The required output is a number: how many lines of the data below include the string "computer".

===== Records for this exercise

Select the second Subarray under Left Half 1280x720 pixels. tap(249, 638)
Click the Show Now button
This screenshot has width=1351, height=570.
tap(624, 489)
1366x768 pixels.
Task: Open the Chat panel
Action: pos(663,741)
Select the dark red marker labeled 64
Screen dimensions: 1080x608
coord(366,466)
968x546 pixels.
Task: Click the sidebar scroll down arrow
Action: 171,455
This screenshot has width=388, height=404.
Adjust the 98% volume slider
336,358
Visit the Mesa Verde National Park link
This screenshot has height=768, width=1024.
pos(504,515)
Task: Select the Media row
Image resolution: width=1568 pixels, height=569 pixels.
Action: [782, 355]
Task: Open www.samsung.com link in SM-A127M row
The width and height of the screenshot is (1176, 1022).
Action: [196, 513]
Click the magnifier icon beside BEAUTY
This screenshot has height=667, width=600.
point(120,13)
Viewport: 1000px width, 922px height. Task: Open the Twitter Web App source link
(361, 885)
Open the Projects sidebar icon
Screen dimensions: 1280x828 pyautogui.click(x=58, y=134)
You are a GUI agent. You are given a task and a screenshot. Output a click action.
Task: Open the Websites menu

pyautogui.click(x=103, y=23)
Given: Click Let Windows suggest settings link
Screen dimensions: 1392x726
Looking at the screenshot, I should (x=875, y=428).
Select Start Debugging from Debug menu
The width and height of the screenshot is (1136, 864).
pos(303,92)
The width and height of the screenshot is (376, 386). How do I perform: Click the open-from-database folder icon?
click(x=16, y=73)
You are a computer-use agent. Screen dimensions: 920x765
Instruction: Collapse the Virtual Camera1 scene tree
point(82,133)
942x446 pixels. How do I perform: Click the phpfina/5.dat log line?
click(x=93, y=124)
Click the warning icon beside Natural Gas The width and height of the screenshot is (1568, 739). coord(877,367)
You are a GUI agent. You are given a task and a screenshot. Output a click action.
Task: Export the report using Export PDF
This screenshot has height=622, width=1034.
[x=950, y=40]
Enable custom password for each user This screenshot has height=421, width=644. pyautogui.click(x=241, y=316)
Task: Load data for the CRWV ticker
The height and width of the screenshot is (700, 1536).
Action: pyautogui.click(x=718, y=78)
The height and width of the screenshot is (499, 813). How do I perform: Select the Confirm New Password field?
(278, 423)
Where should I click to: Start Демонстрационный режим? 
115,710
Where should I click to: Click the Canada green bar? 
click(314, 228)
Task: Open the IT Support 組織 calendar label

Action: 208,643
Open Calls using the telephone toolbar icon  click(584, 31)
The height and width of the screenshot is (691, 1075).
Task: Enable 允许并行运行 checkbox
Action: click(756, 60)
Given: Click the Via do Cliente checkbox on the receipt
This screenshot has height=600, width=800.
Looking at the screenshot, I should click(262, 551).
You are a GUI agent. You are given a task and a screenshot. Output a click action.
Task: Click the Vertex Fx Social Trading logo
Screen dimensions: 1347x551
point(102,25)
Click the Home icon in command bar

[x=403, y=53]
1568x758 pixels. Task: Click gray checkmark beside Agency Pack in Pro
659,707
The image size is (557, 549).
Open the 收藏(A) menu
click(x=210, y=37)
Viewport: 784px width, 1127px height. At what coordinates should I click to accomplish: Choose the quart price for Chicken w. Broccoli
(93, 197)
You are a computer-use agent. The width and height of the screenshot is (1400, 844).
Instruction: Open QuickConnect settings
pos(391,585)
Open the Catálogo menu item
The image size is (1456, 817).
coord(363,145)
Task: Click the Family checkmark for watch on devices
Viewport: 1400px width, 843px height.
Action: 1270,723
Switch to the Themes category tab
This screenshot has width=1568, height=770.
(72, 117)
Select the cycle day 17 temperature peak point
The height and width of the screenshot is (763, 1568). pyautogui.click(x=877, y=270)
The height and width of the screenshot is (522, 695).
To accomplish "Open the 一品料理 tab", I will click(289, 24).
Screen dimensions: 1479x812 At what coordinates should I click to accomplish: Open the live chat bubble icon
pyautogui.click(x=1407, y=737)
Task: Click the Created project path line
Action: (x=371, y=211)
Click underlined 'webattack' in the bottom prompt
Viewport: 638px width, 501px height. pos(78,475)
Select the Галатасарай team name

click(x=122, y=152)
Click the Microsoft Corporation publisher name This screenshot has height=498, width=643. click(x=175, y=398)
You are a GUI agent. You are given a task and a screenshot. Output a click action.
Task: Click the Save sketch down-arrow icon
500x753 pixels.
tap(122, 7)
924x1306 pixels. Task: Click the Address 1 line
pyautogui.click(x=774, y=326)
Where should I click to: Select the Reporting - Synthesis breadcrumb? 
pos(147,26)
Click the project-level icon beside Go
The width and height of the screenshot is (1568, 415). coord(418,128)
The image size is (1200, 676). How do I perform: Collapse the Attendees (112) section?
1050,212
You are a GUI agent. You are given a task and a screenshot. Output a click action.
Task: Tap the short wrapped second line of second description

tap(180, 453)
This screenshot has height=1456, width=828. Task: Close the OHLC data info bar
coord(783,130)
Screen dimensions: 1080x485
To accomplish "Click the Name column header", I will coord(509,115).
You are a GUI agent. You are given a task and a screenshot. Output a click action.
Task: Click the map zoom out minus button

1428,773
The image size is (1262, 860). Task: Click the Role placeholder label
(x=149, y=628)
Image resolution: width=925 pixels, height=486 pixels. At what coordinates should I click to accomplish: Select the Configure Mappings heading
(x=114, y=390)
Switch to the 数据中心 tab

==========

Result:
2